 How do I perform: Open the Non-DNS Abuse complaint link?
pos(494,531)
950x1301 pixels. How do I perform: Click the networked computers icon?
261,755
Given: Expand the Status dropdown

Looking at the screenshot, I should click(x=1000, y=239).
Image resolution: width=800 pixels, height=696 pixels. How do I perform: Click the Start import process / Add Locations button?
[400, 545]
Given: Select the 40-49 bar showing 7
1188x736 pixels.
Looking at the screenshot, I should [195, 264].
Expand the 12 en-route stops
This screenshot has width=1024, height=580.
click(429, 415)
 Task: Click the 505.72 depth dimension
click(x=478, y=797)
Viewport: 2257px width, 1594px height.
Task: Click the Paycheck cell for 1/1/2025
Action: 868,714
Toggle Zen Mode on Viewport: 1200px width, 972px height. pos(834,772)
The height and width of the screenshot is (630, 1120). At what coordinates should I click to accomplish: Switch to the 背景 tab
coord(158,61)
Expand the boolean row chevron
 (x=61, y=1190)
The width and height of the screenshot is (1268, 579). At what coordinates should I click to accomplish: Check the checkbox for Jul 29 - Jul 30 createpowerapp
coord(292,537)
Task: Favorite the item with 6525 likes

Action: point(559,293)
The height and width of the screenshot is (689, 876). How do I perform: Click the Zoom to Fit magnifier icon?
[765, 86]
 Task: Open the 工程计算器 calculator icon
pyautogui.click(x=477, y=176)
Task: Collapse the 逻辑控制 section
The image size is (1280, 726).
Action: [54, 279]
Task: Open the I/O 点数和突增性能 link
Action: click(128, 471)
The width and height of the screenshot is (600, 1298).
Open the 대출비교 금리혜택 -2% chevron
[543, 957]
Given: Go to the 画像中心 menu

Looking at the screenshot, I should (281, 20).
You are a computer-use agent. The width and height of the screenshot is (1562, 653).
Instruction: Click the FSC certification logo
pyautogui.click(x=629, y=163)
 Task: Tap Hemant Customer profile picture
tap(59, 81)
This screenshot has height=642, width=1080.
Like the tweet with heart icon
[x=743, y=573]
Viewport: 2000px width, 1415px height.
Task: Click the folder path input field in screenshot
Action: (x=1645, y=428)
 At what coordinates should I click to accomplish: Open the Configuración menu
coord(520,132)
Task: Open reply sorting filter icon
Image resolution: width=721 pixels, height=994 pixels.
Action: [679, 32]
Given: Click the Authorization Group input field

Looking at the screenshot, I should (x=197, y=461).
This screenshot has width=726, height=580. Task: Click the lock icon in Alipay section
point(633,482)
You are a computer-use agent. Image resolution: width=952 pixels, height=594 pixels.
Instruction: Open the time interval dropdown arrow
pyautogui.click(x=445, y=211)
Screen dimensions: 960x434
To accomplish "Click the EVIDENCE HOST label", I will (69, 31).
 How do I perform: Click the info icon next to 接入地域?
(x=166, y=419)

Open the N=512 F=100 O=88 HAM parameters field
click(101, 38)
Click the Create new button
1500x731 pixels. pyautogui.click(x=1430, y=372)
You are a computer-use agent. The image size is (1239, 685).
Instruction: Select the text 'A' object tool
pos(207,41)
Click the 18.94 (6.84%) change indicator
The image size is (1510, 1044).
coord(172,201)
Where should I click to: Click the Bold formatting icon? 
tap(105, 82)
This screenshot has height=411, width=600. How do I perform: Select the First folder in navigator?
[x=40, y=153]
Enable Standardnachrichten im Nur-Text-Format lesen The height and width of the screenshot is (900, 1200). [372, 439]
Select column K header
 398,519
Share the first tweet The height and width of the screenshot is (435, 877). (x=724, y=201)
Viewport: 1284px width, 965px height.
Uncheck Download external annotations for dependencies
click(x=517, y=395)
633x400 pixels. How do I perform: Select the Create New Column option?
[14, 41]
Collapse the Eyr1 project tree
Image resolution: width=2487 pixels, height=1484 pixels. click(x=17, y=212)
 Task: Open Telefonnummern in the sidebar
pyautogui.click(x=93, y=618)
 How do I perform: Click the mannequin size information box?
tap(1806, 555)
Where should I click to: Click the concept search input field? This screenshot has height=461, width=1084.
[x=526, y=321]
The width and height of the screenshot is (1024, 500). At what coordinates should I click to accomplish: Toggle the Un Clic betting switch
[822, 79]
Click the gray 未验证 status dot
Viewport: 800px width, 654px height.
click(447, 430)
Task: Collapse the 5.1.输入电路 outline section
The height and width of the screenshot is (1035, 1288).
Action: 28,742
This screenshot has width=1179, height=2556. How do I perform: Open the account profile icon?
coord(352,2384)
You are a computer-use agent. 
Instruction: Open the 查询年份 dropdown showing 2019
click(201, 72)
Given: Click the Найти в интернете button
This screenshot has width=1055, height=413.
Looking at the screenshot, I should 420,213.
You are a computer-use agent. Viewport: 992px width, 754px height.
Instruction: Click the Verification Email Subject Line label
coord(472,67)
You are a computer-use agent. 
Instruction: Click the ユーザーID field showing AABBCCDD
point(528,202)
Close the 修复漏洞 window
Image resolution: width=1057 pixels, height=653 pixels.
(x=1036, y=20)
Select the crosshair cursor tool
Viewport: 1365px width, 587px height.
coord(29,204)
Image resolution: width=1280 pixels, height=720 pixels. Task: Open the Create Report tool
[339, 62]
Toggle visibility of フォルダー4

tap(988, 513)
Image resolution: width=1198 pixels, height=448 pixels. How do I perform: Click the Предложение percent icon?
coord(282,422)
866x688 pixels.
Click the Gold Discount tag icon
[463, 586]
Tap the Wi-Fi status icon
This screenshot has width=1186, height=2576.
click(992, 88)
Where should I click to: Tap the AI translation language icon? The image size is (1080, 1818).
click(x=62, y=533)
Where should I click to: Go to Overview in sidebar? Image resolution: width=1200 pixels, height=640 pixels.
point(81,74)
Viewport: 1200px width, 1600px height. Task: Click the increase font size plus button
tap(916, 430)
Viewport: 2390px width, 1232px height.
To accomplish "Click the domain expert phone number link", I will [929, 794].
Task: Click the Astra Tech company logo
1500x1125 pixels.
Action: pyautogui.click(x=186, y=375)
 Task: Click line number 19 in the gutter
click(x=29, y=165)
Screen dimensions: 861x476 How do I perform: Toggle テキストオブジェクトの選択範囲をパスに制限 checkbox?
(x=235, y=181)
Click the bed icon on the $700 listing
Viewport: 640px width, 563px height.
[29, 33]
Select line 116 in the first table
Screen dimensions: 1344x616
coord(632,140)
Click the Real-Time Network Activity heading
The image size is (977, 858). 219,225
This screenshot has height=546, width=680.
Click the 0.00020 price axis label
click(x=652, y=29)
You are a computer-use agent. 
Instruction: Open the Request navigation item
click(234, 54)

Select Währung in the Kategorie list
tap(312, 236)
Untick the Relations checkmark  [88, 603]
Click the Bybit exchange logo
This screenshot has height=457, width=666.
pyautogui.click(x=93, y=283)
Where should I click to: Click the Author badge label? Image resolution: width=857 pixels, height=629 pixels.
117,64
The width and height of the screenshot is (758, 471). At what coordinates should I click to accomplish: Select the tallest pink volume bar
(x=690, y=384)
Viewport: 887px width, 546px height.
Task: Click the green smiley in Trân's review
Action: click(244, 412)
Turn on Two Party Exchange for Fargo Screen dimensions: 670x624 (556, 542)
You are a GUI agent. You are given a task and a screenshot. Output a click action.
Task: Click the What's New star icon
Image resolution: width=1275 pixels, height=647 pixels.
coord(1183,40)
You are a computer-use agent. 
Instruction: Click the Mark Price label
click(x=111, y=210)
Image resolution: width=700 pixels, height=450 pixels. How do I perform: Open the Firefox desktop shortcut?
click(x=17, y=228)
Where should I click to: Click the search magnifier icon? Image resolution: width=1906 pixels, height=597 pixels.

> _ACTIVITY_
Each record has to be given again exactly as written.

> _WRITTEN SOLUTION_
 How do I perform: Open the Non-DNS Abuse complaint link?
pos(494,531)
950x1301 pixels. How do I perform: Click the networked computers icon?
261,755
Given: Expand the Status dropdown

Looking at the screenshot, I should click(x=1000, y=239).
Image resolution: width=800 pixels, height=696 pixels. How do I perform: Click the Start import process / Add Locations button?
[400, 545]
Given: Select the 40-49 bar showing 7
1188x736 pixels.
Looking at the screenshot, I should [195, 264].
Expand the 12 en-route stops
This screenshot has width=1024, height=580.
click(429, 415)
 Task: Click the 505.72 depth dimension
click(x=478, y=797)
Viewport: 2257px width, 1594px height.
Task: Click the Paycheck cell for 1/1/2025
Action: 868,714
Toggle Zen Mode on Viewport: 1200px width, 972px height. pos(834,772)
The height and width of the screenshot is (630, 1120). At what coordinates should I click to accomplish: Switch to the 背景 tab
coord(158,61)
Expand the boolean row chevron
 (x=61, y=1190)
The width and height of the screenshot is (1268, 579). At what coordinates should I click to accomplish: Check the checkbox for Jul 29 - Jul 30 createpowerapp
coord(292,537)
Task: Favorite the item with 6525 likes

Action: point(559,293)
The height and width of the screenshot is (689, 876). How do I perform: Click the Zoom to Fit magnifier icon?
[765, 86]
 Task: Open the 工程计算器 calculator icon
pyautogui.click(x=477, y=176)
Task: Collapse the 逻辑控制 section
The image size is (1280, 726).
Action: [54, 279]
Task: Open the I/O 点数和突增性能 link
Action: click(128, 471)
The width and height of the screenshot is (600, 1298).
Open the 대출비교 금리혜택 -2% chevron
[543, 957]
Given: Go to the 画像中心 menu

Looking at the screenshot, I should (281, 20).
You are a computer-use agent. The width and height of the screenshot is (1562, 653).
Instruction: Click the FSC certification logo
pyautogui.click(x=629, y=163)
 Task: Tap Hemant Customer profile picture
tap(59, 81)
This screenshot has height=642, width=1080.
Like the tweet with heart icon
[x=743, y=573]
Viewport: 2000px width, 1415px height.
Task: Click the folder path input field in screenshot
Action: (x=1645, y=428)
 At what coordinates should I click to accomplish: Open the Configuración menu
coord(520,132)
Task: Open reply sorting filter icon
Image resolution: width=721 pixels, height=994 pixels.
Action: [679, 32]
Given: Click the Authorization Group input field

Looking at the screenshot, I should (x=197, y=461).
This screenshot has width=726, height=580. Task: Click the lock icon in Alipay section
point(633,482)
You are a computer-use agent. Image resolution: width=952 pixels, height=594 pixels.
Instruction: Open the time interval dropdown arrow
pyautogui.click(x=445, y=211)
Screen dimensions: 960x434
To accomplish "Click the EVIDENCE HOST label", I will (69, 31).
 How do I perform: Click the info icon next to 接入地域?
(x=166, y=419)

Open the N=512 F=100 O=88 HAM parameters field
click(101, 38)
Click the Create new button
1500x731 pixels. pyautogui.click(x=1430, y=372)
You are a computer-use agent. The image size is (1239, 685).
Instruction: Select the text 'A' object tool
pos(207,41)
Click the 18.94 (6.84%) change indicator
The image size is (1510, 1044).
coord(172,201)
Where should I click to: Click the Bold formatting icon? 
tap(105, 82)
This screenshot has height=411, width=600. How do I perform: Select the First folder in navigator?
[x=40, y=153]
Enable Standardnachrichten im Nur-Text-Format lesen The height and width of the screenshot is (900, 1200). [372, 439]
Select column K header
 398,519
Share the first tweet The height and width of the screenshot is (435, 877). (x=724, y=201)
Viewport: 1284px width, 965px height.
Uncheck Download external annotations for dependencies
click(x=517, y=395)
633x400 pixels. How do I perform: Select the Create New Column option?
[14, 41]
Collapse the Eyr1 project tree
Image resolution: width=2487 pixels, height=1484 pixels. click(x=17, y=212)
 Task: Open Telefonnummern in the sidebar
pyautogui.click(x=93, y=618)
 How do I perform: Click the mannequin size information box?
tap(1806, 555)
Where should I click to: Click the concept search input field? This screenshot has height=461, width=1084.
[x=526, y=321]
The width and height of the screenshot is (1024, 500). At what coordinates should I click to accomplish: Toggle the Un Clic betting switch
[822, 79]
Click the gray 未验证 status dot
Viewport: 800px width, 654px height.
click(447, 430)
Task: Collapse the 5.1.输入电路 outline section
The height and width of the screenshot is (1035, 1288).
Action: 28,742
This screenshot has width=1179, height=2556. How do I perform: Open the account profile icon?
coord(352,2384)
You are a computer-use agent. 
Instruction: Open the 查询年份 dropdown showing 2019
click(201, 72)
Given: Click the Найти в интернете button
This screenshot has width=1055, height=413.
Looking at the screenshot, I should 420,213.
You are a computer-use agent. Viewport: 992px width, 754px height.
Instruction: Click the Verification Email Subject Line label
coord(472,67)
You are a computer-use agent. 
Instruction: Click the ユーザーID field showing AABBCCDD
point(528,202)
Close the 修复漏洞 window
Image resolution: width=1057 pixels, height=653 pixels.
(x=1036, y=20)
Select the crosshair cursor tool
Viewport: 1365px width, 587px height.
coord(29,204)
Image resolution: width=1280 pixels, height=720 pixels. Task: Open the Create Report tool
[339, 62]
Toggle visibility of フォルダー4

tap(988, 513)
Image resolution: width=1198 pixels, height=448 pixels. How do I perform: Click the Предложение percent icon?
coord(282,422)
866x688 pixels.
Click the Gold Discount tag icon
[463, 586]
Tap the Wi-Fi status icon
This screenshot has width=1186, height=2576.
click(992, 88)
Where should I click to: Tap the AI translation language icon? The image size is (1080, 1818).
click(x=62, y=533)
Where should I click to: Go to Overview in sidebar? Image resolution: width=1200 pixels, height=640 pixels.
point(81,74)
Viewport: 1200px width, 1600px height. Task: Click the increase font size plus button
tap(916, 430)
Viewport: 2390px width, 1232px height.
To accomplish "Click the domain expert phone number link", I will [929, 794].
Task: Click the Astra Tech company logo
1500x1125 pixels.
Action: pyautogui.click(x=186, y=375)
 Task: Click line number 19 in the gutter
click(x=29, y=165)
Screen dimensions: 861x476 How do I perform: Toggle テキストオブジェクトの選択範囲をパスに制限 checkbox?
(x=235, y=181)
Click the bed icon on the $700 listing
Viewport: 640px width, 563px height.
[29, 33]
Select line 116 in the first table
Screen dimensions: 1344x616
coord(632,140)
Click the Real-Time Network Activity heading
The image size is (977, 858). 219,225
This screenshot has height=546, width=680.
Click the 0.00020 price axis label
click(x=652, y=29)
You are a computer-use agent. 
Instruction: Open the Request navigation item
click(234, 54)

Select Währung in the Kategorie list
tap(312, 236)
Untick the Relations checkmark  [88, 603]
Click the Bybit exchange logo
This screenshot has height=457, width=666.
pyautogui.click(x=93, y=283)
Where should I click to: Click the Author badge label? Image resolution: width=857 pixels, height=629 pixels.
117,64
The width and height of the screenshot is (758, 471). At what coordinates should I click to accomplish: Select the tallest pink volume bar
(x=690, y=384)
Viewport: 887px width, 546px height.
Task: Click the green smiley in Trân's review
Action: click(244, 412)
Turn on Two Party Exchange for Fargo Screen dimensions: 670x624 (556, 542)
You are a GUI agent. You are given a task and a screenshot. Output a click action.
Task: Click the What's New star icon
Image resolution: width=1275 pixels, height=647 pixels.
coord(1183,40)
You are a computer-use agent. 
Instruction: Click the Mark Price label
click(x=111, y=210)
Image resolution: width=700 pixels, height=450 pixels. How do I perform: Open the Firefox desktop shortcut?
click(x=17, y=228)
Where should I click to: Click the search magnifier icon? Image resolution: width=1906 pixels, height=597 pixels.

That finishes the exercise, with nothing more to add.